Täter fiel schon vor Monaten auf

Von Jens Heinze, Gerhard Hülsegge
und Hans-Werner Büscher (Fotos)
Bielefeld (WB). Fatih C. (31) - der Amokfahrer, der vor dem St. Thomas-Morus-Kindergarten an der Rheinallee in Sennestadt seine Ex-Frau Nevim (34), die Tochter Melisa (5) und ihren Begleiter Hasan O. (38) mit dem Auto töten wollte - ist Polizei und Staatsanwaltschaft schon seit Monaten als äußerst gewalttätig bekannt.

Die Amokfahrt vom Donnerstag hätte verhindert werden können, doch eine Amtsrichterin wollte bei einer Vorführung des Türken, die schon Mitte Oktober stattfand, keinen Haftbefehl erlassen.

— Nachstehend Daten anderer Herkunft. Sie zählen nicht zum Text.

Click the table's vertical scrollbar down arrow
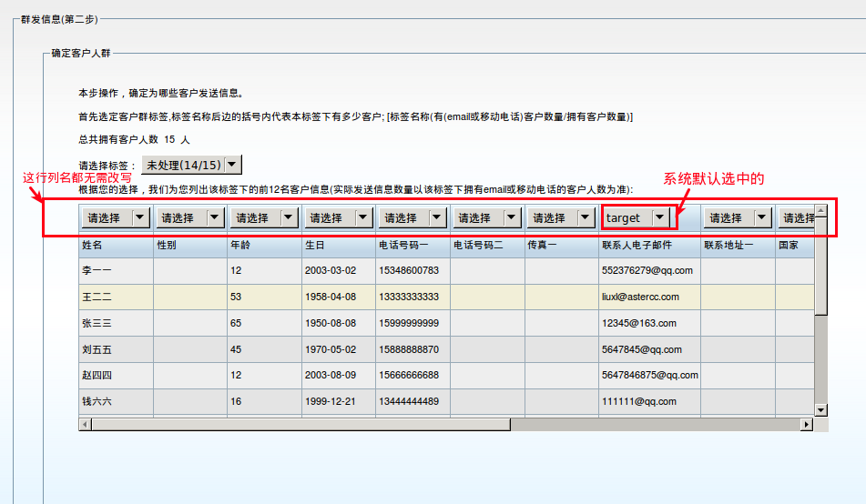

Der Gelegenheitsarbeiter hat im Scheidungsdrama die ehemalige Ehefrau und dreifache Mutter Nevim C. mit dem Tode bedroht, der 34-Jährigen eine Pistole an den Kopf gehalten, sie als Geisel genommen, zusammengeschlagen und bis zur Bewusstlosigkeit gewürgt. Diese aktenkundigen Vorfälle von März, August und Oktober beschäftigten vor drei Wochen bereits die Justiz. Doch eine Haftrichterin des Amtsgerichtes lehnte bei der Vorführung des 31-Jährigen am 14. Oktober den mündlichen Antrag der ermittelnden Staatsanwältin ab, gegen Fatih C. wegen akuter Wiederholungsgefahr Haftbefehl zu erlassen. Der Sprecher der Anklagebehörde, Oberstaatsanwalt Harald Krahmüller, bestätigte am Freitag auf Anfrage entsprechende WESTFALEN-BLATT-Informationen.
Diese Justizpanne wurde erst am gestrigen Freitag behoben. Einen Tag, nachdem der Sennestädter Fatih C. zweimal vergeblich versucht hatte, vor dem Kindergarten an der Rheinallee mit seinem weißen VW Passat Frau, Tochter und Begleiter zu überfahren und schließlich bei laufendem Betrieb im Kindergarten in die Tür des Hauses krachte, erließ Richter Hermann Richtersmeier Haftbefehl wegen versuchten Totschlags gegen den Metallbauer. Und: Der 31-Jährige soll am Donnerstag auch seine Pistole dabei gehabt haben. Die Waffe wurde trotz intensiver Suche der Polizei bislang nicht gefunden.
Mit ihr hatte er seine am 26. Oktober nach 14 Jahren geschiedenen Ehefrau bereits mehrfach bedroht. »Ich habe nur an meine Kinder gedacht«, sagte die noch sichtlich unter Schock stehende Nevim C. am Freitagabend dem WB. Und sie war froh, bei dem Anschlag auf ihr Leben wenige Tage vor ihrem 35. Geburtstag an diesem Sonntag in Begleitung des langjährigen Freundes der Familie, der mit einer Deutschen verheiratet ist, gewesen zu sein. Hasan O. wurde, wie berichtet, vom Amokfahrer angefahren und am Fuß und an der Schulter verletzt.
Das Tatmotiv scheint für ihn sicher: »Fatih hat Angst, allein zu sein.« Nachbarn schildern ihn als aggressiv. Der Kindergarten St. Thomas Morus, gegen dessen Eingangstür der Amokfahrer fuhr, will sich »Hilfe von außen« besorgen, um das Erlebte mit den Kindern aufzuarbeiten, versichert Leiterin Manuela Spirgatis.